» **STATED TASK**
Swap "magnifier" for "magnifying glass" throughout the records below, keeping every other line unchanged and omitting the pictures.

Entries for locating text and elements

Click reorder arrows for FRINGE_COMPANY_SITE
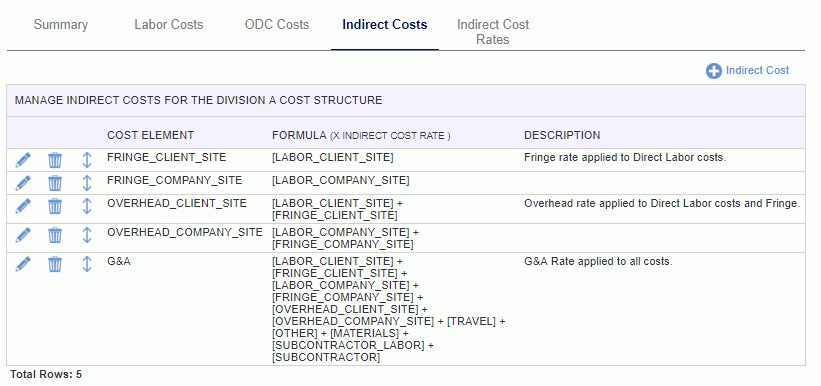Image resolution: width=821 pixels, height=386 pixels. [87, 183]
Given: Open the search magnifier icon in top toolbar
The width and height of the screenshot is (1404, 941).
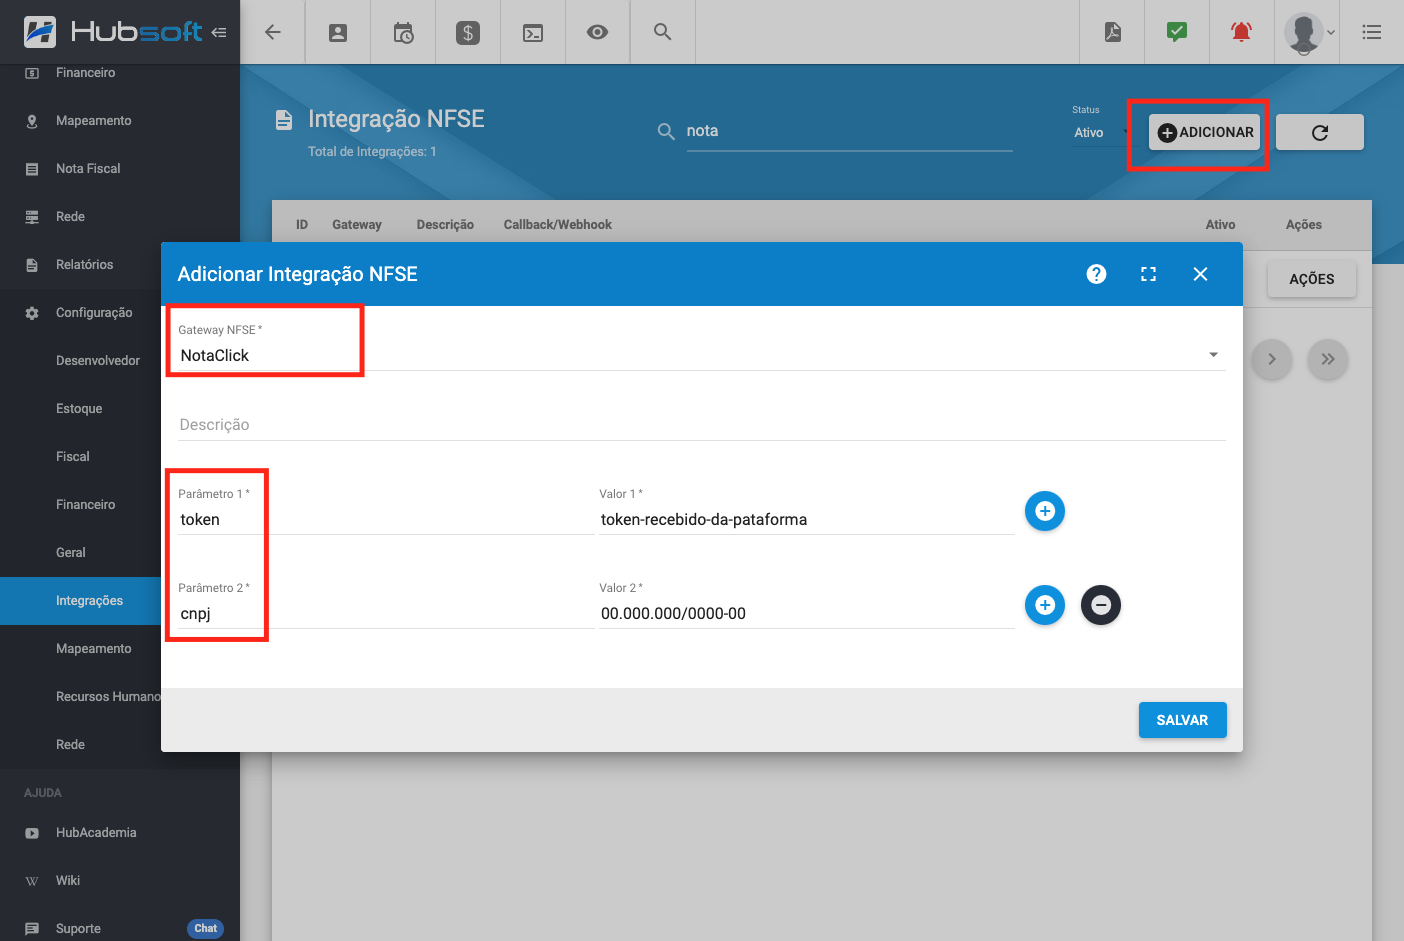Looking at the screenshot, I should pos(662,32).
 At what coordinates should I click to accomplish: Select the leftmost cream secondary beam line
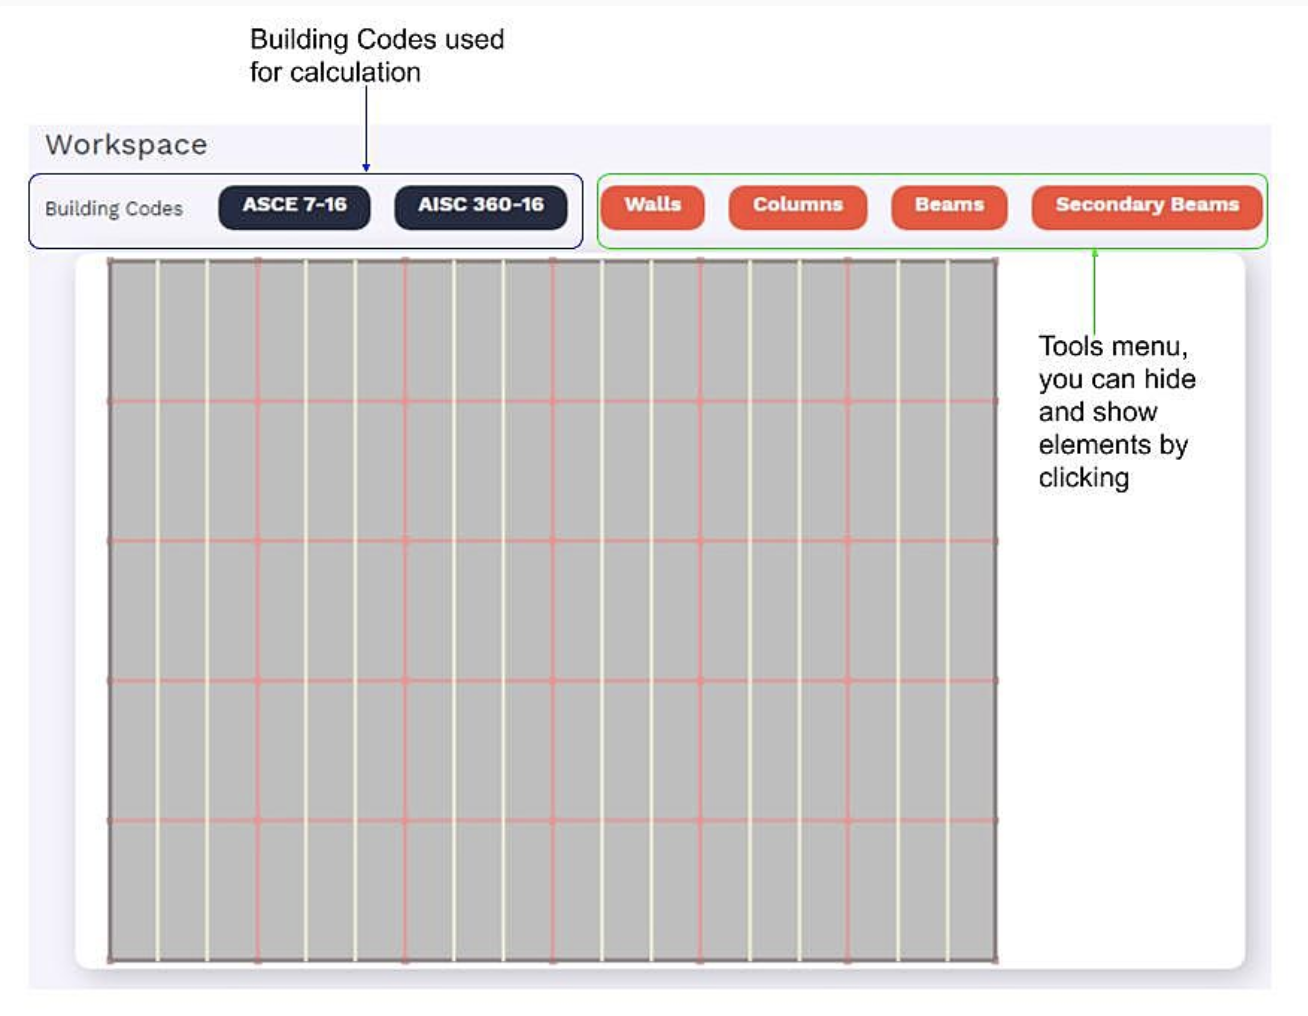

» **EXERCISE ANSWER**
Click reorder arrows for FRINGE_COMPANY_SITE
Image resolution: width=821 pixels, height=386 pixels. [87, 183]
Given: Open the search magnifying glass icon in top toolbar
The width and height of the screenshot is (1404, 941).
Looking at the screenshot, I should pos(662,32).
 At what coordinates should I click to accomplish: Select the leftmost cream secondary beam line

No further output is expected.